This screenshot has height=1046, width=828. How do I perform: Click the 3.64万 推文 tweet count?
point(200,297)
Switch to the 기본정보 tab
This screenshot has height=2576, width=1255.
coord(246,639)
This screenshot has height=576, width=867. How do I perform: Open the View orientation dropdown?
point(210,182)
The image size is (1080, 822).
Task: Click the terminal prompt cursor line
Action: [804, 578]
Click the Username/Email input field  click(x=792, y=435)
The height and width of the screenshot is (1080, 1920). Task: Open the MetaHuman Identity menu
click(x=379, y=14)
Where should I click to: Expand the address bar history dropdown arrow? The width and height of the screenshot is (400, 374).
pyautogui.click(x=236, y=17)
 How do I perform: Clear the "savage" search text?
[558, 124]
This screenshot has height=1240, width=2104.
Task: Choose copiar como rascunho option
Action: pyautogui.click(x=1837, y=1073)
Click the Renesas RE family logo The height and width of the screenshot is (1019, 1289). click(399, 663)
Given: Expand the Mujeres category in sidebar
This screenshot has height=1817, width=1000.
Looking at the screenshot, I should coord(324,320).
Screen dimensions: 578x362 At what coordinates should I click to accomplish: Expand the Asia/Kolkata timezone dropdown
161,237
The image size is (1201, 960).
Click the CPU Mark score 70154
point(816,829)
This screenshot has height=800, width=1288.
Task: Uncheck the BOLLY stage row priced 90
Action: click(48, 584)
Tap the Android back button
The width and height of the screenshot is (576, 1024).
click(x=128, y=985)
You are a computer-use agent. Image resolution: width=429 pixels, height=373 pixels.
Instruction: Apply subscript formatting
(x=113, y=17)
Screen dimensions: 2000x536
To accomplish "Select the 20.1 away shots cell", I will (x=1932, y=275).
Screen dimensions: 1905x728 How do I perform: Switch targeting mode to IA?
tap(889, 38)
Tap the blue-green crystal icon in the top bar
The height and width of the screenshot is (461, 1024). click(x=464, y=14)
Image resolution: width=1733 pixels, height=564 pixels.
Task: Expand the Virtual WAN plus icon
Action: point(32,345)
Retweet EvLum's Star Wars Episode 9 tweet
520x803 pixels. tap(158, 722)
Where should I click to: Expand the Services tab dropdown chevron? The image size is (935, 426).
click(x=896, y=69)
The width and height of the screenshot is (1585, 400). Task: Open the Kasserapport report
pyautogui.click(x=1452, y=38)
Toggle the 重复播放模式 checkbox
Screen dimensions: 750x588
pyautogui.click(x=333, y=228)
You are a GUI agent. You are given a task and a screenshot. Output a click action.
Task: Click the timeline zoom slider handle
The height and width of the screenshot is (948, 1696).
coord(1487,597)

> _Task details_:
Switch "Screen dimensions:" to "Screen size:" everywhere in the records above, and give all the lines again with nothing else changed.

> _Expected answer_:
This screenshot has height=1046, width=828. How do I perform: Click the 3.64万 推文 tweet count?
point(200,297)
Switch to the 기본정보 tab
This screenshot has height=2576, width=1255.
coord(246,639)
This screenshot has height=576, width=867. How do I perform: Open the View orientation dropdown?
point(210,182)
The image size is (1080, 822).
Task: Click the terminal prompt cursor line
Action: [804, 578]
Click the Username/Email input field  click(x=792, y=435)
The height and width of the screenshot is (1080, 1920). Task: Open the MetaHuman Identity menu
click(x=379, y=14)
Where should I click to: Expand the address bar history dropdown arrow? The width and height of the screenshot is (400, 374).
pyautogui.click(x=236, y=17)
 How do I perform: Clear the "savage" search text?
[558, 124]
This screenshot has height=1240, width=2104.
Task: Choose copiar como rascunho option
Action: pyautogui.click(x=1837, y=1073)
Click the Renesas RE family logo The height and width of the screenshot is (1019, 1289). click(399, 663)
Given: Expand the Mujeres category in sidebar
This screenshot has height=1817, width=1000.
Looking at the screenshot, I should coord(324,320).
Screen size: 578x362 At what coordinates should I click to accomplish: Expand the Asia/Kolkata timezone dropdown
161,237
The image size is (1201, 960).
Click the CPU Mark score 70154
point(816,829)
This screenshot has height=800, width=1288.
Task: Uncheck the BOLLY stage row priced 90
Action: click(48, 584)
Tap the Android back button
The width and height of the screenshot is (576, 1024).
click(x=128, y=985)
You are a computer-use agent. Image resolution: width=429 pixels, height=373 pixels.
Instruction: Apply subscript formatting
(x=113, y=17)
Screen size: 2000x536
To accomplish "Select the 20.1 away shots cell", I will (x=1932, y=275).
Screen size: 1905x728 How do I perform: Switch targeting mode to IA?
tap(889, 38)
Tap the blue-green crystal icon in the top bar
The height and width of the screenshot is (461, 1024). click(x=464, y=14)
Image resolution: width=1733 pixels, height=564 pixels.
Task: Expand the Virtual WAN plus icon
Action: point(32,345)
Retweet EvLum's Star Wars Episode 9 tweet
520x803 pixels. tap(158, 722)
Where should I click to: Expand the Services tab dropdown chevron? The image size is (935, 426).
click(x=896, y=69)
The width and height of the screenshot is (1585, 400). Task: Open the Kasserapport report
pyautogui.click(x=1452, y=38)
Toggle the 重复播放模式 checkbox
Screen size: 750x588
pyautogui.click(x=333, y=228)
You are a GUI agent. You are given a task and a screenshot. Output a click action.
Task: Click the timeline zoom slider handle
The height and width of the screenshot is (948, 1696).
coord(1487,597)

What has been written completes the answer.